Paradoxically, the so-called fatwa against Muslim women working raised a storm without substantial importance being given to whether such a fatwa was actually issued or not. The fatwa would have continued raising controversies, opposing and supporting it, had the concerned clerics not quickly clarified their stand on the issue. Besides, socially, politically and economically, prospects of such a fatwa being supported by Muslim women themselves seem to be practically non-existent. It cannot be missed that the sub-continent is witness to significant number of Muslim women having succeeded in holding top-level political positions in their respective countries. At the grassroots, Muslim women are employed in various jobs not simply to add to the family income. Their main aim is to feed and educate the family and if possible save a little for their hours of crisis and/or other needs. They are employed as part-time or full-time domestic maids, engaged in cleaning utensils, washing clothes, cooking, sweeping the floors and similar household chores. At a higher level, they are employed as assistants in beauty parlors, stitching clothes, knitting woolens, embroidery work and so forth. The list is endless. Muslim women are visible in India as engaged in work in practically all walks of life, including academics, politics, law, media, business, management, medicine, administration, bureaucracy, sports and so forth.

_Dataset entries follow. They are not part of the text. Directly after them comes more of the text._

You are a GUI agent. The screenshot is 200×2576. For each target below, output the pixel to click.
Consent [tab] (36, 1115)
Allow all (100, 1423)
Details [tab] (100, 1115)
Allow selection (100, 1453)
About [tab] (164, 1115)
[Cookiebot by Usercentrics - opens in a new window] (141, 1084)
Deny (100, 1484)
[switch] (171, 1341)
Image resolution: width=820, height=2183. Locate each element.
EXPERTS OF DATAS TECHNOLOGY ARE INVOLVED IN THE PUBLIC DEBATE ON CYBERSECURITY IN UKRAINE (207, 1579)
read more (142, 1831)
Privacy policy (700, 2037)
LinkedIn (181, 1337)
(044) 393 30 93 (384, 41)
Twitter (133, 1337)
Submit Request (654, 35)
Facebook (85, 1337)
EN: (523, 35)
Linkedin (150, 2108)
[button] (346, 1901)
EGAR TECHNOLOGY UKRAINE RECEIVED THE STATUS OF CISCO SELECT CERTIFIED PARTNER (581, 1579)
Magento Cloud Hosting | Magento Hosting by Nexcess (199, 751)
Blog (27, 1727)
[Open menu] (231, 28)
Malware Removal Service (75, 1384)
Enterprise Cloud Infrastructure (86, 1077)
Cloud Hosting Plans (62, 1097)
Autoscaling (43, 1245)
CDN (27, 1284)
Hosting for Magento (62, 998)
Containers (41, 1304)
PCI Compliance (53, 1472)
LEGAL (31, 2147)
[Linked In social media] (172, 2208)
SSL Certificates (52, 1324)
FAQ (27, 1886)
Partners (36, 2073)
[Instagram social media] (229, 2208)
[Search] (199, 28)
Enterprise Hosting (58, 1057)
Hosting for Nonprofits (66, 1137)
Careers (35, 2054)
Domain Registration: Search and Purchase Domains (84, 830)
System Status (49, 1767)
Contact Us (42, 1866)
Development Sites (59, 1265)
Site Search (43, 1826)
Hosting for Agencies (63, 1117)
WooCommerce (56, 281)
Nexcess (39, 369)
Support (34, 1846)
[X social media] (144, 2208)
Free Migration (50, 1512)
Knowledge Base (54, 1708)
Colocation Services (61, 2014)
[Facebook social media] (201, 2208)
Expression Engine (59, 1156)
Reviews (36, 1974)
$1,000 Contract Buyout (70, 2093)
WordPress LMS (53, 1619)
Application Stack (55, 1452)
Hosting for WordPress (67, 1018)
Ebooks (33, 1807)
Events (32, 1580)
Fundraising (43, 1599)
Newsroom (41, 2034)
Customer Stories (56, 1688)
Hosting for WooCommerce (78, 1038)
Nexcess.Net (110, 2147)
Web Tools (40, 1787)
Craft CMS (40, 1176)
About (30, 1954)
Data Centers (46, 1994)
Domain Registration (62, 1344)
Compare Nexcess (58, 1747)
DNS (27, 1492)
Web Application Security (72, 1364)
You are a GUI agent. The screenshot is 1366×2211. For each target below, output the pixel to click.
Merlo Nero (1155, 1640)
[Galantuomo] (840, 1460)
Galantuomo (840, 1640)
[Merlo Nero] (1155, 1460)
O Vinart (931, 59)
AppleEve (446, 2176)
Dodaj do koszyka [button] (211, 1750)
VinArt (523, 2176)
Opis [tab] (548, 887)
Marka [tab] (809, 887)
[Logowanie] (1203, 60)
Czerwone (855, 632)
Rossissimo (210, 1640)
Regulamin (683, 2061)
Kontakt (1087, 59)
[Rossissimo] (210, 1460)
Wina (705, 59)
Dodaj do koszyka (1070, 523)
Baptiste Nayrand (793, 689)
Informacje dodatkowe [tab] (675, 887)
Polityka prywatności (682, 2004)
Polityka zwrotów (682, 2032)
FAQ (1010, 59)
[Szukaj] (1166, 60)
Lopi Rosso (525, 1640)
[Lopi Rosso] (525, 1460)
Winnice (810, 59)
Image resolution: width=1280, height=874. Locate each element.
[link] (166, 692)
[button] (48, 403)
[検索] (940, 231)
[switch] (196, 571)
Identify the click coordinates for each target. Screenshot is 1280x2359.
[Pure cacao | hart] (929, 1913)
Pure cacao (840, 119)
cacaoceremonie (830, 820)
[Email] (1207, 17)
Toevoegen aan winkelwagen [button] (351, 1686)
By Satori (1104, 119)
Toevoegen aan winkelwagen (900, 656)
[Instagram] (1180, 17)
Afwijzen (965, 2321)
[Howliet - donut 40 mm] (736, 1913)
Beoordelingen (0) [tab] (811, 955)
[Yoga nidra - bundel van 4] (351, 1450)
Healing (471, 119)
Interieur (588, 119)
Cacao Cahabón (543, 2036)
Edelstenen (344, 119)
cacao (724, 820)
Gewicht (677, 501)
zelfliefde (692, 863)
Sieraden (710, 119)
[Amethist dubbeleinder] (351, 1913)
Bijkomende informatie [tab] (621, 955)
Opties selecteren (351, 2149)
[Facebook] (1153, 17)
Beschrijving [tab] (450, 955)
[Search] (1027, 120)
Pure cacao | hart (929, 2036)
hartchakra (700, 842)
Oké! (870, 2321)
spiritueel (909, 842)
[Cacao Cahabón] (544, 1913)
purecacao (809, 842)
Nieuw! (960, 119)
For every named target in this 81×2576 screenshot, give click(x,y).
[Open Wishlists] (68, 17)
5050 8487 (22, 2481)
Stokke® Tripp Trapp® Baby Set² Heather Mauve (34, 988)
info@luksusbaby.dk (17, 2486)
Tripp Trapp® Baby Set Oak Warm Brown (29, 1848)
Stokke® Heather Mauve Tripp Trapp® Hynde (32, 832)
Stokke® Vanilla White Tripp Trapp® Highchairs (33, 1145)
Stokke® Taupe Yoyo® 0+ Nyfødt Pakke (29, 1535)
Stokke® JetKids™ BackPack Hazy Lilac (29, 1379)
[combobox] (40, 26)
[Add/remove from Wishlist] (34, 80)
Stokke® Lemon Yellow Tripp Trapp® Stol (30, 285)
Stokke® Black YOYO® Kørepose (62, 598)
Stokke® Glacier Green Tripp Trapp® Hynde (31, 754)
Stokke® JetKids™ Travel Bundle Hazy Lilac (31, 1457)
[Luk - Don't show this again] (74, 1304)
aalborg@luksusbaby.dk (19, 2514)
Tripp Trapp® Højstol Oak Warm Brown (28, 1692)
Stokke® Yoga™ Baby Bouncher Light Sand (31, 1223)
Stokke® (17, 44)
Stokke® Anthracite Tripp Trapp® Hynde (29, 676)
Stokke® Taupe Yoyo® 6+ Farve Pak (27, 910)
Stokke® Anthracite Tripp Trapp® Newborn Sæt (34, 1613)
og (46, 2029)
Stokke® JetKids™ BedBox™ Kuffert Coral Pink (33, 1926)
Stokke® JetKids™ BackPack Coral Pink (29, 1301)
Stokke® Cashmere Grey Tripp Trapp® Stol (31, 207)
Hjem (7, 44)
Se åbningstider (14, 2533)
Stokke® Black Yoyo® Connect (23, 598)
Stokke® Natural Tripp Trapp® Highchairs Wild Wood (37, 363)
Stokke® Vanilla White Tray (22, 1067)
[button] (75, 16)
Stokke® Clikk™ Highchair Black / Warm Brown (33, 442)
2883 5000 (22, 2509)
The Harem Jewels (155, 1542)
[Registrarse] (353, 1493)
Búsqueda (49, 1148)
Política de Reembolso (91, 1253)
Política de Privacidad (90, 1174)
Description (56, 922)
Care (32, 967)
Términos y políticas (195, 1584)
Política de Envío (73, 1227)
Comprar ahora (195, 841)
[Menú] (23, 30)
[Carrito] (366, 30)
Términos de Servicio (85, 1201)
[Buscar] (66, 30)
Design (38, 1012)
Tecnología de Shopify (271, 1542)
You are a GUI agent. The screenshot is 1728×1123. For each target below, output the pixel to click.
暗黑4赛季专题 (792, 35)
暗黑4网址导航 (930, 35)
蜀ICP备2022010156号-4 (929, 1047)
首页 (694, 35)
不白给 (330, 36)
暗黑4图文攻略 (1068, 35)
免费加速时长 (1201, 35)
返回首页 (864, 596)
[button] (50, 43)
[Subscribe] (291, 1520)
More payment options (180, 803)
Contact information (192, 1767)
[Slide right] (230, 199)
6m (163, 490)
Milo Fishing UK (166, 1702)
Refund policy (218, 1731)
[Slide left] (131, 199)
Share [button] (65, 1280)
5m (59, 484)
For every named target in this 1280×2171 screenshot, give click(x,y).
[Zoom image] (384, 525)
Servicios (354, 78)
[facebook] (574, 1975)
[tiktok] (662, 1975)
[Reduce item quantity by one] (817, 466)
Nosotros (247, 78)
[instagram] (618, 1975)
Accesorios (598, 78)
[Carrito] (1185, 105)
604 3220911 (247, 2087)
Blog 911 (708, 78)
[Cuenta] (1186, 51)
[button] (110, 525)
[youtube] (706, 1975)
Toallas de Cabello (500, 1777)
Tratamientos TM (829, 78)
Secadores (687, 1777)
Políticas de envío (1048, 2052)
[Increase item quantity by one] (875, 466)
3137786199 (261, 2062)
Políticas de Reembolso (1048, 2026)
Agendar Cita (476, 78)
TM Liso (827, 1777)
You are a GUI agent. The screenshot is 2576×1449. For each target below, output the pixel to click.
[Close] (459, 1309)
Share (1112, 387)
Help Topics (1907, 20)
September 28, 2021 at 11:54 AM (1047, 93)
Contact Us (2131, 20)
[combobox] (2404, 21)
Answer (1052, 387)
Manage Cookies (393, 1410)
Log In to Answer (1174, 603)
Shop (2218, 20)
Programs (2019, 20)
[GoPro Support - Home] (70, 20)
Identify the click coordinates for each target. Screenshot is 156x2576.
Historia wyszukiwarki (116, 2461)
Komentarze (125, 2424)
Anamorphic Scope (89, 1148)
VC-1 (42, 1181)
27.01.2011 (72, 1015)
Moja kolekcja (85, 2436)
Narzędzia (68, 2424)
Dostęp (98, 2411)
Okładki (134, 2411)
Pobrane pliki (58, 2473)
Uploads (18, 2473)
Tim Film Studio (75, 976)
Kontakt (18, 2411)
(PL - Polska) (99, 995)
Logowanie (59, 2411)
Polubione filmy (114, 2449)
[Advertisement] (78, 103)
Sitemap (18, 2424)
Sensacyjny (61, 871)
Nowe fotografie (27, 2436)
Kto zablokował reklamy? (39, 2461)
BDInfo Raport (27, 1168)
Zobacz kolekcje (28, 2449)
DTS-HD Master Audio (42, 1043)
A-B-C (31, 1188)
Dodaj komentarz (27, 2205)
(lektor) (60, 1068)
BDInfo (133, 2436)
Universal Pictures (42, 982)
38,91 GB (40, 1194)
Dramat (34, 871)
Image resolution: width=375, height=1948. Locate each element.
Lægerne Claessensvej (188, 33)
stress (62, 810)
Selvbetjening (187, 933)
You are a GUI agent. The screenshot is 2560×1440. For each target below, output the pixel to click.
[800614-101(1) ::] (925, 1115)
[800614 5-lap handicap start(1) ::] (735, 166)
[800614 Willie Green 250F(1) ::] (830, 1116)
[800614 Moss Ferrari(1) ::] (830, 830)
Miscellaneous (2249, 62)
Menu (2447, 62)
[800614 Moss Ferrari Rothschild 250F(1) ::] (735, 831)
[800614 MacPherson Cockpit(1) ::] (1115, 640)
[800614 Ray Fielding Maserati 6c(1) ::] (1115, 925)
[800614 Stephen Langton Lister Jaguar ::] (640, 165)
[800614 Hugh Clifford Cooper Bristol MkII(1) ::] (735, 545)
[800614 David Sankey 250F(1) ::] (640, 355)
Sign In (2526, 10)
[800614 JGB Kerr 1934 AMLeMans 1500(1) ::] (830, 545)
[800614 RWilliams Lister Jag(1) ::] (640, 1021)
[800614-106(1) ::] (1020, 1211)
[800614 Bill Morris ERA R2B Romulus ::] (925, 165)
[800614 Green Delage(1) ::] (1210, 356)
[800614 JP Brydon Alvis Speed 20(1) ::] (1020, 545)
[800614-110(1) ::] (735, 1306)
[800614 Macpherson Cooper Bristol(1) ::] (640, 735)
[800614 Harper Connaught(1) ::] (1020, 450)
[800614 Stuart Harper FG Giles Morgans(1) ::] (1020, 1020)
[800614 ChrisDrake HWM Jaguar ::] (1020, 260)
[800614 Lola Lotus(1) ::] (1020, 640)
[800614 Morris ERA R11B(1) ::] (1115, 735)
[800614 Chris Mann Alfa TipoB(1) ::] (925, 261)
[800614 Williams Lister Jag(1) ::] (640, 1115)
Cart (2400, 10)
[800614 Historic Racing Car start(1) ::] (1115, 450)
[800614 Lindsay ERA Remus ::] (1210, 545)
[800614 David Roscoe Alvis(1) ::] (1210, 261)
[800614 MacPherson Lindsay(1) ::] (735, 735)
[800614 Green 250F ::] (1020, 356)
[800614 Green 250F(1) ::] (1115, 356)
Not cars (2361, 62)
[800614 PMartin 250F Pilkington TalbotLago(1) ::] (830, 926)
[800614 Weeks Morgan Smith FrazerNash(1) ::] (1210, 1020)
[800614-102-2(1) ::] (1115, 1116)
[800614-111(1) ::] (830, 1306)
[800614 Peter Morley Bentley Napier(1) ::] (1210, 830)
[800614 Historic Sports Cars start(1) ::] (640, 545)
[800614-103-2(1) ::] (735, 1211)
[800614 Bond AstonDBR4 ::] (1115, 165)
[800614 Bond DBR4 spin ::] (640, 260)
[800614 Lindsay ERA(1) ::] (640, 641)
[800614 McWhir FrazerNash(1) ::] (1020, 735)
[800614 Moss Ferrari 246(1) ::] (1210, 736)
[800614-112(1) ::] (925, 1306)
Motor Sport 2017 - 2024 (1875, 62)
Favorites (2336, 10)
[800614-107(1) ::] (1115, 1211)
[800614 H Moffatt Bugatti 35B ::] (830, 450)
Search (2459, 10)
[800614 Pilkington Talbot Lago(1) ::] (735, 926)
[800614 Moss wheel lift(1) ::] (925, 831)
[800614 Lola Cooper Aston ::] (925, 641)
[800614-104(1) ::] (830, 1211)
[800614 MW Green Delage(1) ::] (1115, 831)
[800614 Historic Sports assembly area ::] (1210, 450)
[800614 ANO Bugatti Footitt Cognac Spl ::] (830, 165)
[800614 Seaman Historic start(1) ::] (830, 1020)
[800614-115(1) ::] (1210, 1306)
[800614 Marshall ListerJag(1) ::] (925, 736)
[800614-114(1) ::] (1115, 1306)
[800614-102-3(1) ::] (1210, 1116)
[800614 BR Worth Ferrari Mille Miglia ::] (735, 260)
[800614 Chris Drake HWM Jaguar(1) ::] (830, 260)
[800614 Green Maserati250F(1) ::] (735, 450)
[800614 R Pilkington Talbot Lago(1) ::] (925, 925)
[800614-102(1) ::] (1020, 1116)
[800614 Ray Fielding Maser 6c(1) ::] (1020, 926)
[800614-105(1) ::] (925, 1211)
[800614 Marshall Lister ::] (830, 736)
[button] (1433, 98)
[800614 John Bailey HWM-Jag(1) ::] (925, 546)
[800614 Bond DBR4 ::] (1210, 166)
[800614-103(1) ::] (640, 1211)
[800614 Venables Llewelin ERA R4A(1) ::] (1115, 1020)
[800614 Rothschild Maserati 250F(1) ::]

Not surprisingly, when questioned on the so-called fatwa, former legislator Syed Shahabuddin said: “It is not possible to follow such a fatwa.” There is yet another angle to easily-generated controversies regarding actual or assumed fatwas. A Muslim cleric, with specialization in Islam, has the right to express views on matters, particularly if they are related to Islam. He may do so when questions on specific issues are posed to him and/or whenever he feels it is appropriate to do so. Howsoever, his views and/or fatwas are constitutionally not binding on the entire Indian Muslim community. Besides, it cannot also be ignored that Indian Muslim community is divided within itself into numerous groups- with each holding a different stand on certain issues. These groups include Shias and Sunnis, Deobandis and Barelvis among numerous others. So even if a fatwa is issued by a prominent cleric of one of these groups, it may not be expected to have similar significance for Muslims of other groups or even of the same group. The significance of the fatwa may hold greater importance for Muslim leaders, the media than for the common Muslims, who may not be even aware of any fatwa having been issued. The last point certainly holds true for the so-called fatwa against working of Muslim women. The controversial fatwa did raise a storm in media and among Muslim clerics. It did not take long for it to settle down with the clarification that no such fatwa had been issued.  The storm rose and passed by with absolutely no impact on Muslim women remaining engaged in their respective jobs!